La madre fece un cenno affermativo. — Una volta succedeva sempre. Straripa ancora, Jess?

— L’inverno scorso siamo rimasti isolati per un mese — disse Jess. — Oggi però non è più tanto preoccupante. Abbiamo una piccola radio trasmittente.

— A me sembra terribile — disse John. — Ma siete davvero tagliati fuori dal mondo? Non potreste scavalcare le colline?

Jess sorrise. — Alcuni l’hanno fatto — disse. — Ma è tutta una salita sulla roccia. E di roccia è anche il versante opposto. Quando il Lepe straripa, è meglio starsene tranquilli in casa.

Hilda Custance guardò il figlio maggiore. Il ragazzo stava contemplando la valle immersa nelle ombre nette del tramonto. Ora si vedevano gli edifici della fattoria Hillen, ma non ancora quelli della fattoria Beverley, che si trovava all’estremità della valle.

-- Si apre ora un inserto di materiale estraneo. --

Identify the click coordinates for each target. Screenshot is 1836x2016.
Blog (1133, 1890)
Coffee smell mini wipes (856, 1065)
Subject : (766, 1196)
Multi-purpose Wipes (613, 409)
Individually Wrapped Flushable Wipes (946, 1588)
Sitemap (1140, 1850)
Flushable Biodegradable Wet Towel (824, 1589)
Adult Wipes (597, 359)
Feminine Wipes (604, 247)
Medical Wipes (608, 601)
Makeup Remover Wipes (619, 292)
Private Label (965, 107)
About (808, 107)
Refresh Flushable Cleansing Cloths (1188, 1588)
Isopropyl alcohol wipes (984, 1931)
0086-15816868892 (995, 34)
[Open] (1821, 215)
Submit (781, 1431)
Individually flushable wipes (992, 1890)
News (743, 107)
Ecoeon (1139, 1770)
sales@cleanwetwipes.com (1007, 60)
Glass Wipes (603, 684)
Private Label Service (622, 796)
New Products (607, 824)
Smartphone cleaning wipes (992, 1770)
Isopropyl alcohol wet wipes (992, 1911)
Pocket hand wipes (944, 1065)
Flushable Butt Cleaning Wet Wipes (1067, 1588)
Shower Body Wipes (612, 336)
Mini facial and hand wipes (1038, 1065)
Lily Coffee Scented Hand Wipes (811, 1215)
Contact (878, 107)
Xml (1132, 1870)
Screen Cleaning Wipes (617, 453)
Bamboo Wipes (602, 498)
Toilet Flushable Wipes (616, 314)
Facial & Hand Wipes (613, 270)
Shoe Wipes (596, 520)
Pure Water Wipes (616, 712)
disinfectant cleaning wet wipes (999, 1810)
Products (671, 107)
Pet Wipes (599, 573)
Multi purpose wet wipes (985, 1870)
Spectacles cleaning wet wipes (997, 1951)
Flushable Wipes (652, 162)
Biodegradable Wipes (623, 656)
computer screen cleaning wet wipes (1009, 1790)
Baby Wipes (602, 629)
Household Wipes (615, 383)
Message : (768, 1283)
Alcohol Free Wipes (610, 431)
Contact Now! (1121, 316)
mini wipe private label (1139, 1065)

— Che cosa ne pensi, David?

Quasi controvoglia lui distolse gli occhi per guardare la madre. — Penso che mi piacerebbe vivere in questa valle. Per sempre.

Quell’estate i ragazzi scorrazzarono per la valle come dei selvaggi. Era lunga circa cinque chilometri, e larga, nel punto di maggiore ampiezza, forse ottocento metri. C’erano soltanto le due fattorie, e il fiume che sorgeva dal terreno a circa tre chilometri dall’estremità della valle. Il terreno, ricco, era completamente coltivato, ma offriva ampio spazio a ragazzi di 11 e 12 anni per i loro giochi. Poi c’erano le colline da scalare.

Fecero la scalata di due o tre cime, rimanendo poi, senza più fiato, a fissare le altre colline e le brughiere lontane. Sotto, la valle diventava una cosa piccola. John si estasiava nella sensazione di altezza, di isolamento e, in un certo senso, di potenza, perché le fattorie, viste dall’alto, sembravano giocattoli da poter prendere e disporre altrove. Con la sua vegetazione verdeggiante, la valle sembrava un’oasi in un deserto di montagne.

David provava meno gusto in questo, e dopo la terza scalata si rifiutò di farne altre. A lui bastava la valle. Le colline circostanti erano come mani allargate a proteggerlo, e gli sembrava un gesto ingrato e inutile volerle scalare.

La diversità dei loro interessi fece sì che trascorressero la maggior parte del tempo separati. Mentre John esplorava i fianchi della valle, David si interessava della fattoria, con sempre maggiore soddisfazione del nonno. Alla fine della seconda settimana, in una giornata calda e nuvolosa, nonno e nipote raggiunsero i campi che si stendevano lungo il fiume. Il ragazzo osservò con attenzione il nonno raccogliere qua e là delle spighe di grano ed esaminarle. Il vecchio era presbite, ed era costretto a guardare le spighe a braccio teso.

— Ci sarà un buon raccolto — disse — a quanto possono giudicare i miei occhi.

Alla loro destra si levava il brontolio continuo del Lepe che si apriva la strada nella roccia per sfociare nella valle.

— Saremo ancora qui per la mietitura? — domandò David.

— Dipende. Può darsi. Ti piacerebbe esserci?

— Oh, sì, nonno — disse David con entusiasmo.